In less that fifteen minutes she was found guilty with the jury recommending clemency as she had been led astray by older women. Her barrister pointed out her health was frail which the judge dismissed stating it was her own fault as she refused food. She was sentenced to eighteen months, the judge’s only clemency being not to impose hard labour as he was entitled to do.
Tests were carried out on suffragettes on their release for the presence of bromide which relaxed the body making force feeding easier to administer. Its presence was detected when Olive was tested. Waldorf Astor, MP for Plymouth, alarmed at these revelations asked Reginald McKenna, Home Secretary, if there was any truth in these reports. Mckenna was clear no administration of bromide had taken place.

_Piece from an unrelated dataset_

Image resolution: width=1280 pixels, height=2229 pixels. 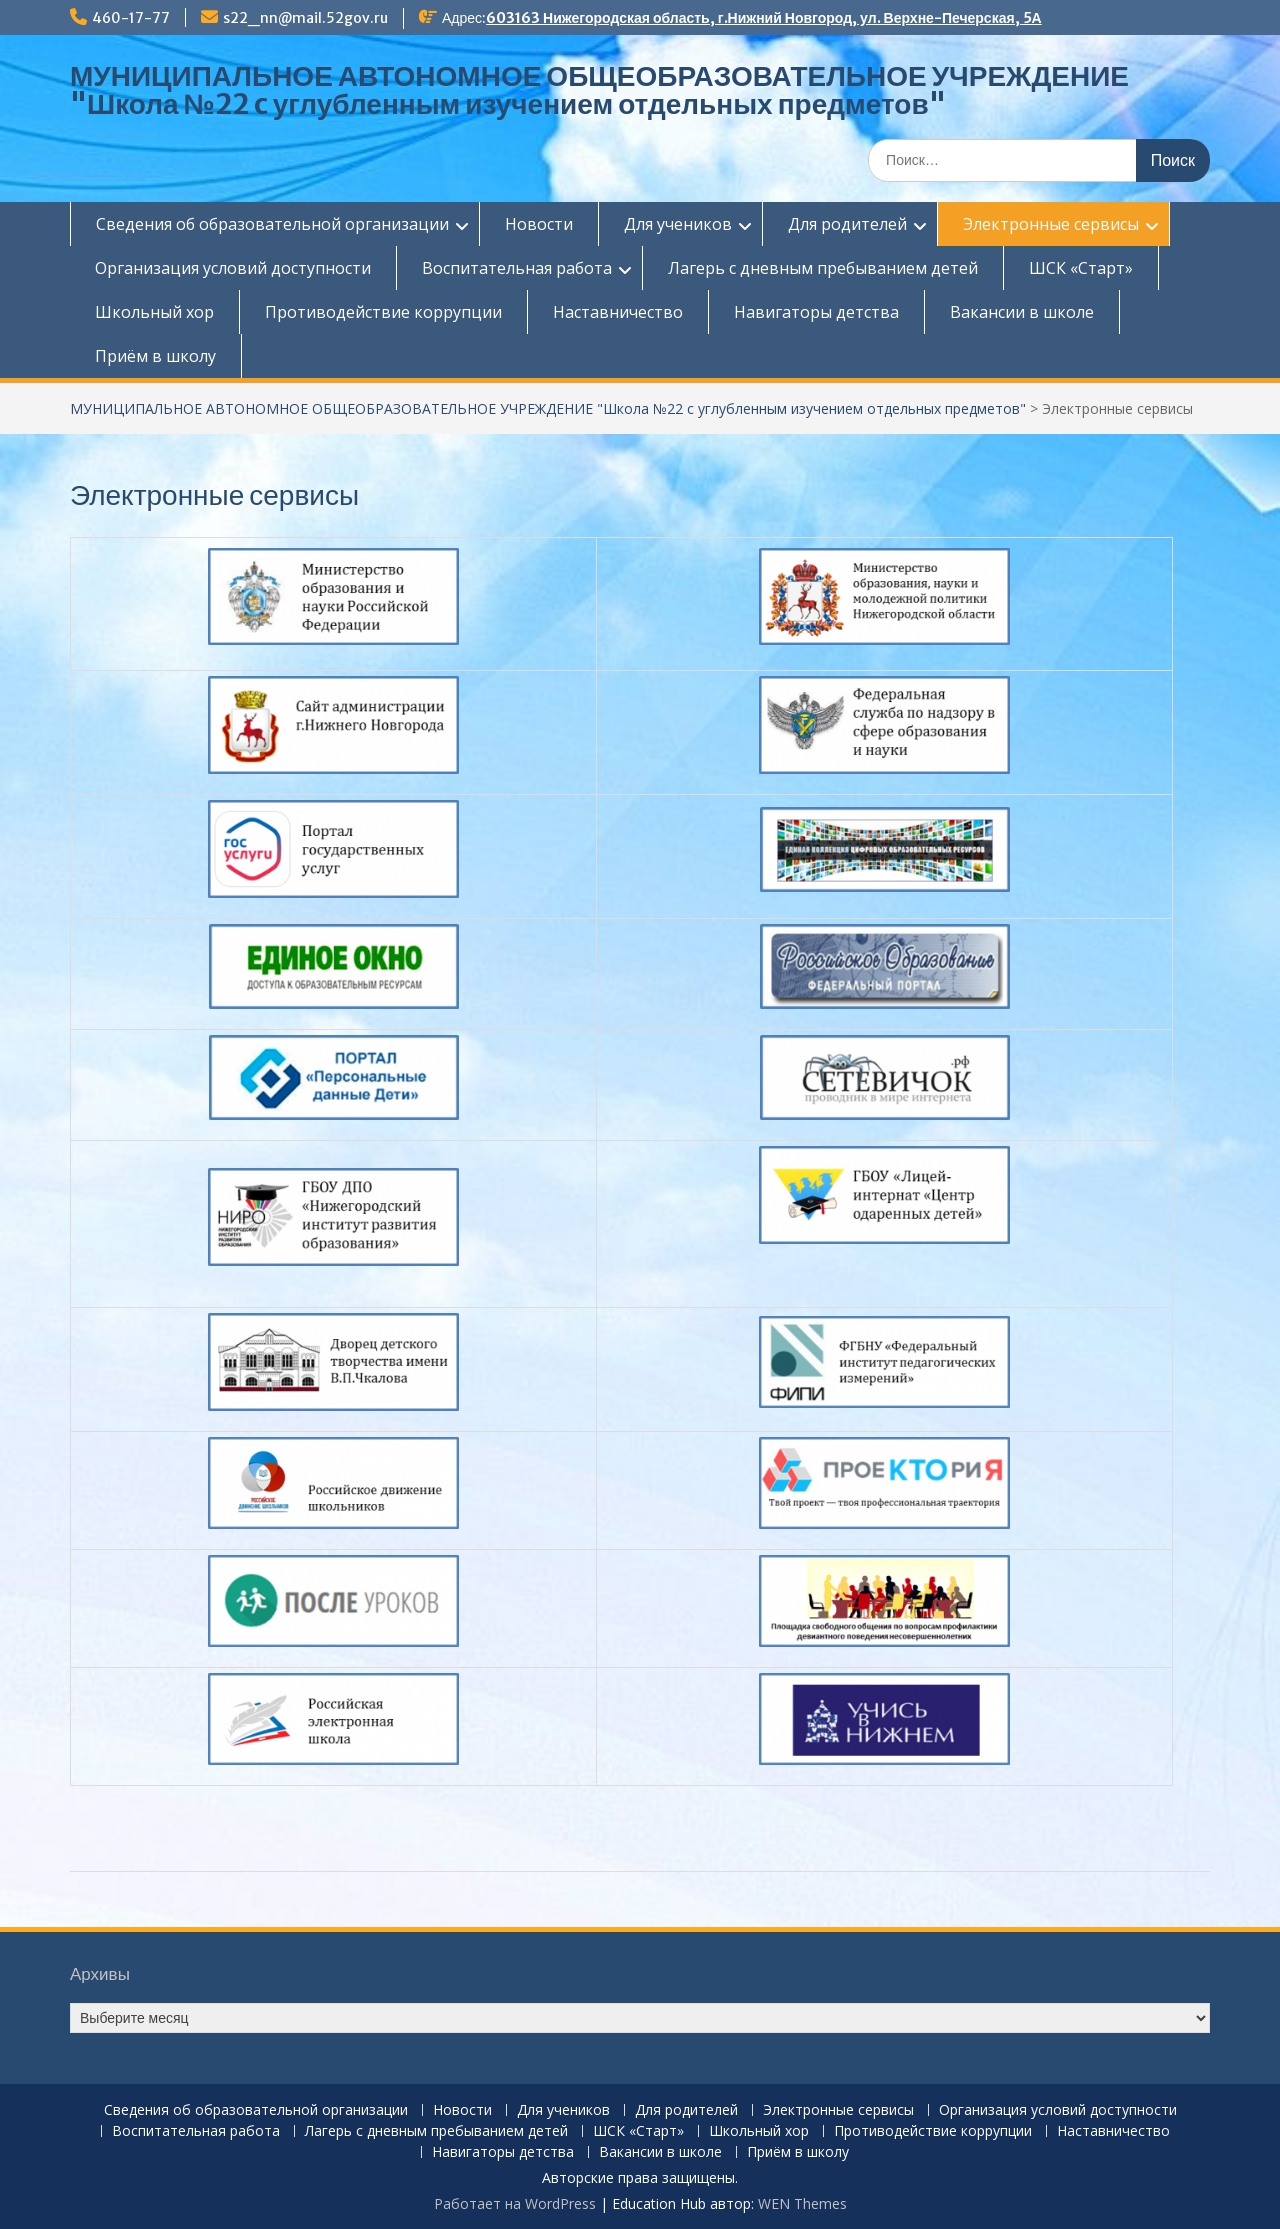 What do you see at coordinates (154, 312) in the screenshot?
I see `Школьный хор` at bounding box center [154, 312].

On March 25th 1914 Olive was released from prison have undertaken to stop her political activities. In the Suffragette she wrote that this had been a reluctant decision only made due to the state of her mother’s health. Whatever the truth of this statement at the time her mother lived until 1929. In a later letter Olive explained it was a combination of her mother’s health and the long term effect on her own health. She needed to earn a living and if she was too weak she would not be able to do so. Olive was tested again for bromide and again it was found to be present. This also found to be the case when tests were carried out on another suffragette. Dr Flora Murray outlined in a report supported by Dr Frank Moxon the consequences of the administration of bromide which could include long term mental impairment. It was a serious allegation in particular in light of the Home Secretary’s adamant denial but the gathering clouds of war seem to have averted the press attention.
After the First World War Olive founded a secretarial business in London joining the Clerical and Administrative Workers Union. Eventually moving to Suffolk she became a leading member of the Sudbury and Woodbridge Labour Party. She died in 1978.